As for the due process requirement, a defendant must have sufficient minimum contacts with the forum state such that "the maintenance of the suit does not offend traditional notions of fair play and substantial justice." Int'l Shoe Co. v. Wash., 326 U.S. 310, 316 (1945). This requires that plaintiffs demonstrate that a defendant purposefully directed his activities at the residents of the forum, and that the cause of action arises out of those activities. Id. Otherwise stated, the court must consider (1) the extent to which the defendant purposefully availed itself of the privilege of conducting activities in the state; (2) whether the plaintiffs' claims arise out of those activities directed at the state; and (3) whether the exercise of personal jurisdiction would be constitutionally reasonable. Id.

Here, there is ample evidence that default defendants have availed themselves of the forum state. First, the promissory note at issue in this litigation contains a choice of law provision stating that the note will be governed by the laws of Virginia. (Dkt. No. 57-1). The note also makes clear that Virginia is a valid forum in which plaintiff is permitted to confess judgment against defendants in the event of default.
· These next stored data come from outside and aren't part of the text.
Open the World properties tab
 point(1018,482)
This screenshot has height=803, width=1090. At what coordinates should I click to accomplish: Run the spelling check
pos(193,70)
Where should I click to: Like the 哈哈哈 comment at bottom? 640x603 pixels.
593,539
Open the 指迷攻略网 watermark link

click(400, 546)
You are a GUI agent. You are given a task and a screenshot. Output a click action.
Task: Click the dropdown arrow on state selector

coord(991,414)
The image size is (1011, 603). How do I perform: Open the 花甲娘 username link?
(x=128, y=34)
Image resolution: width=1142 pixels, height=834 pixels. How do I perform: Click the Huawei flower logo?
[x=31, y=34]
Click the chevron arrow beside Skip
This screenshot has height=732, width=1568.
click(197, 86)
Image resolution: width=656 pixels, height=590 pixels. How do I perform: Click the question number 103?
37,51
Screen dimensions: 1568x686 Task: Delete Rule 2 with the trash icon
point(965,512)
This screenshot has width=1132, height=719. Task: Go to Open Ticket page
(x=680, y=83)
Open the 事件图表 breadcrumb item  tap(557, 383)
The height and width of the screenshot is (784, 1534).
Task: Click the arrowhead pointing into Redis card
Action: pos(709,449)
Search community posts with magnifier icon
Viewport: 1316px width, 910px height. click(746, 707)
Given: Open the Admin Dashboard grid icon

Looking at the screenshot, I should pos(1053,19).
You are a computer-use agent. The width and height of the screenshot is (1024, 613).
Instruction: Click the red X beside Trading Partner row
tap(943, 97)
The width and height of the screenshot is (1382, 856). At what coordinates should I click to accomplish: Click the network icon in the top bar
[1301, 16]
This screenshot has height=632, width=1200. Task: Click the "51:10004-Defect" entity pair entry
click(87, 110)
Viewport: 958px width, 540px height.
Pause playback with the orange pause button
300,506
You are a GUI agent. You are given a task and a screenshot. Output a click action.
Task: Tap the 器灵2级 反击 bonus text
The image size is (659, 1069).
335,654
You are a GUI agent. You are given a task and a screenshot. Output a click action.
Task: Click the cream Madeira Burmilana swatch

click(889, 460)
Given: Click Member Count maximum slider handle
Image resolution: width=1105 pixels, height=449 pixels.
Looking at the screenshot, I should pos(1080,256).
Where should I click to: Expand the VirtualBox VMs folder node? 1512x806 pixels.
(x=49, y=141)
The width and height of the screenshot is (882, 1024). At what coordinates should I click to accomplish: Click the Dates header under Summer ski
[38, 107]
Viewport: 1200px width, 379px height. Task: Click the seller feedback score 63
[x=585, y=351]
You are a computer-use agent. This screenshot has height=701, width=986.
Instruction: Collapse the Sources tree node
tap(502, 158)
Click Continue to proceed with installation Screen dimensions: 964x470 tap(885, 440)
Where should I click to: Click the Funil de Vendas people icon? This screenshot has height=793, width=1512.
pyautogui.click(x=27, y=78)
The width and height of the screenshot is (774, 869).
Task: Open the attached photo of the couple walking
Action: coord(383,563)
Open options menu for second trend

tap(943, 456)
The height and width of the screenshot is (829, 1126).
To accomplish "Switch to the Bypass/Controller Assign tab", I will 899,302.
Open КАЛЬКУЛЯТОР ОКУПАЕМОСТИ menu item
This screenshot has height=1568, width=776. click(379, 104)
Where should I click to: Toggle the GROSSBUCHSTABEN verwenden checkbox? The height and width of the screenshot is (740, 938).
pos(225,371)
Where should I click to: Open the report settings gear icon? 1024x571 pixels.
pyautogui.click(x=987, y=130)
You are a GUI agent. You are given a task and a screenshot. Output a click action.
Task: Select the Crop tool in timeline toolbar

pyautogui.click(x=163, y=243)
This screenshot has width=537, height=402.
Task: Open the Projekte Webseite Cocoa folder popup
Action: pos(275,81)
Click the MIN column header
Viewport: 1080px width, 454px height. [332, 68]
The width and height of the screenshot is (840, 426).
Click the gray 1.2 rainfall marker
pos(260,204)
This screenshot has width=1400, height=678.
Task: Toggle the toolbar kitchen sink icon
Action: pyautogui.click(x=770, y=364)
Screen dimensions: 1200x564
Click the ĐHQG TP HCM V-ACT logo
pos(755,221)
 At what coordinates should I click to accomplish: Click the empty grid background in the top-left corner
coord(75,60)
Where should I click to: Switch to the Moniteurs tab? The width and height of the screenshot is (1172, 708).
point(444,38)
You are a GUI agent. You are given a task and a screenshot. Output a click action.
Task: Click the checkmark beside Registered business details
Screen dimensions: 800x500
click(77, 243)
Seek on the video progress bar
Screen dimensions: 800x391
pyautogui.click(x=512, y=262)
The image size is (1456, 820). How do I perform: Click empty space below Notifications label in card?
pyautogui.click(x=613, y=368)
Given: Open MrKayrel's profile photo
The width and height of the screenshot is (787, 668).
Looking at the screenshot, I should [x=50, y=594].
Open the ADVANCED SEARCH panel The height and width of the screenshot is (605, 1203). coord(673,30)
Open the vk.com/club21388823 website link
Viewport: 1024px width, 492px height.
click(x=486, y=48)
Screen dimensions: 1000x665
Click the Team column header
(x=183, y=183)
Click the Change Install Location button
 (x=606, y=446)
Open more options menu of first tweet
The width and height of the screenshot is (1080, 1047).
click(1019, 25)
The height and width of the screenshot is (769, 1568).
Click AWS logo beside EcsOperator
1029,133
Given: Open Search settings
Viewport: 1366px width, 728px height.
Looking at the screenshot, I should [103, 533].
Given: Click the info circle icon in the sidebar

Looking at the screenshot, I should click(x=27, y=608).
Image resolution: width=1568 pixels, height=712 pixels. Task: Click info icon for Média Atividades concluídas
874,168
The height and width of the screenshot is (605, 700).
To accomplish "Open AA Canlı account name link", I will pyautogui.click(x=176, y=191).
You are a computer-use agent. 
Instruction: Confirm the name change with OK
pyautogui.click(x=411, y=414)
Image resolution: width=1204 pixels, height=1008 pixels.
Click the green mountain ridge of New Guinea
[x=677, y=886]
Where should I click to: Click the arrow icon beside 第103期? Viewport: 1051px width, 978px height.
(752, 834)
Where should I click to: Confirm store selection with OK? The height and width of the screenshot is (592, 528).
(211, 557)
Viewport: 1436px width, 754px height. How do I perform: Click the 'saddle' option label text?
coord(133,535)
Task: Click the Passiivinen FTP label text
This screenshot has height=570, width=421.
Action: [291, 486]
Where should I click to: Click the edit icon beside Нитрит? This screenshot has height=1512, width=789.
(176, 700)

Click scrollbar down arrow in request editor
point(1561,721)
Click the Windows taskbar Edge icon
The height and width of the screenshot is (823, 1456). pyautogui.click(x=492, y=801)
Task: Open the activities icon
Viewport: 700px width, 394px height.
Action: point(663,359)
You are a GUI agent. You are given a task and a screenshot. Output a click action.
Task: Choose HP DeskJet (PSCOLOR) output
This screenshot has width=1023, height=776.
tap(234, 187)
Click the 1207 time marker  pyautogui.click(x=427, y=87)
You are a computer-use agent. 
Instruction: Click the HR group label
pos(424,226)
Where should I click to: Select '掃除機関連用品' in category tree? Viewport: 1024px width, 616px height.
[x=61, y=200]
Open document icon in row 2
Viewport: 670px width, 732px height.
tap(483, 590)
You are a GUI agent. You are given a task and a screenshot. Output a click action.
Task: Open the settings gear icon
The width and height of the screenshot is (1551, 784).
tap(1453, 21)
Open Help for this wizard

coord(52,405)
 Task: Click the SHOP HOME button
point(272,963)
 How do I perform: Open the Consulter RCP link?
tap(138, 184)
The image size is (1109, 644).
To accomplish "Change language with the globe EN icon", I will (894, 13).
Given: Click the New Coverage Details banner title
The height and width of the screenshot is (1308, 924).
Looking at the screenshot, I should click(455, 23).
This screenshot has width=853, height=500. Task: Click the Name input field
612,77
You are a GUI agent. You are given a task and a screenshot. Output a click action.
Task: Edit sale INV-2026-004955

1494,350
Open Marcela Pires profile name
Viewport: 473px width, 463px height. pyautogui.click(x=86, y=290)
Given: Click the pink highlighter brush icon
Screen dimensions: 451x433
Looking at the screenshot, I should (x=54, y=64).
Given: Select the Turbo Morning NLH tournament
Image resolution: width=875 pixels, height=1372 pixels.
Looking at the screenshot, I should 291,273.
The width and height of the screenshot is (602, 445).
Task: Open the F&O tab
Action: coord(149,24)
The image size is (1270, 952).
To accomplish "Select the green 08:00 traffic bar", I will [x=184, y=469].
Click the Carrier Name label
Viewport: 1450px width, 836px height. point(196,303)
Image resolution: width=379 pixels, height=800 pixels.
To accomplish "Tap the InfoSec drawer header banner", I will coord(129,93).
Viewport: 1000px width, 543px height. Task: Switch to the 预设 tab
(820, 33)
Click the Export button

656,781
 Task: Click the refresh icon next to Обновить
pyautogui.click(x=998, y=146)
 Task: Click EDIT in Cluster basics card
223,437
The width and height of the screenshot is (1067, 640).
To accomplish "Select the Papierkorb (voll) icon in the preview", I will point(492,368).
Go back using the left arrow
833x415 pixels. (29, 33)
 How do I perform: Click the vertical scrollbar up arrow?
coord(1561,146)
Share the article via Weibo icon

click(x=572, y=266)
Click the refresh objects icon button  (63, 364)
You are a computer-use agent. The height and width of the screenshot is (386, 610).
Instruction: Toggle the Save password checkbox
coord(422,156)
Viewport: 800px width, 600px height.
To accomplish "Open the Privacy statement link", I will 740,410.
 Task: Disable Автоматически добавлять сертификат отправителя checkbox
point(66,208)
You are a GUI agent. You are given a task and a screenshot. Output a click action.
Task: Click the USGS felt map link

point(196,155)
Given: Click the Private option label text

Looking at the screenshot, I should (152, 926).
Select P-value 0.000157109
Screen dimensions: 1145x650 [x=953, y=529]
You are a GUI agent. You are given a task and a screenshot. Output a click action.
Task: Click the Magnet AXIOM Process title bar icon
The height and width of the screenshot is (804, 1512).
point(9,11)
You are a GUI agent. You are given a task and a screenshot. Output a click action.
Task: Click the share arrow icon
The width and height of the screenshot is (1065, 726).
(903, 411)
Id. at 3-4 (stating "After a default under this Note, the Debtors hereby authorize such attorney-in-fact to appear in the Office of the Clerk of the Circuit Court of Fairfax County, Virginia and confess judgment in favor of Holder"). The Fourth Circuit has held that a similar confession of judgment provision amounts to a voluntary submission to personal jurisdiction. Orlando Residence, Ltd. v. Nelson, 565 F. App'x 212, 222-23 (4th Cir. 2014) (explaining that "[a] confession of judgment is essentially a voluntary act; it is a voluntary submission to the jurisdiction of the court, giving by consent and without the service of process what could otherwise be obtained by summons and complaint, and other formal proceedings."). Thus, the default defendants have availed themselves of this forum, and specific jurisdiction exists.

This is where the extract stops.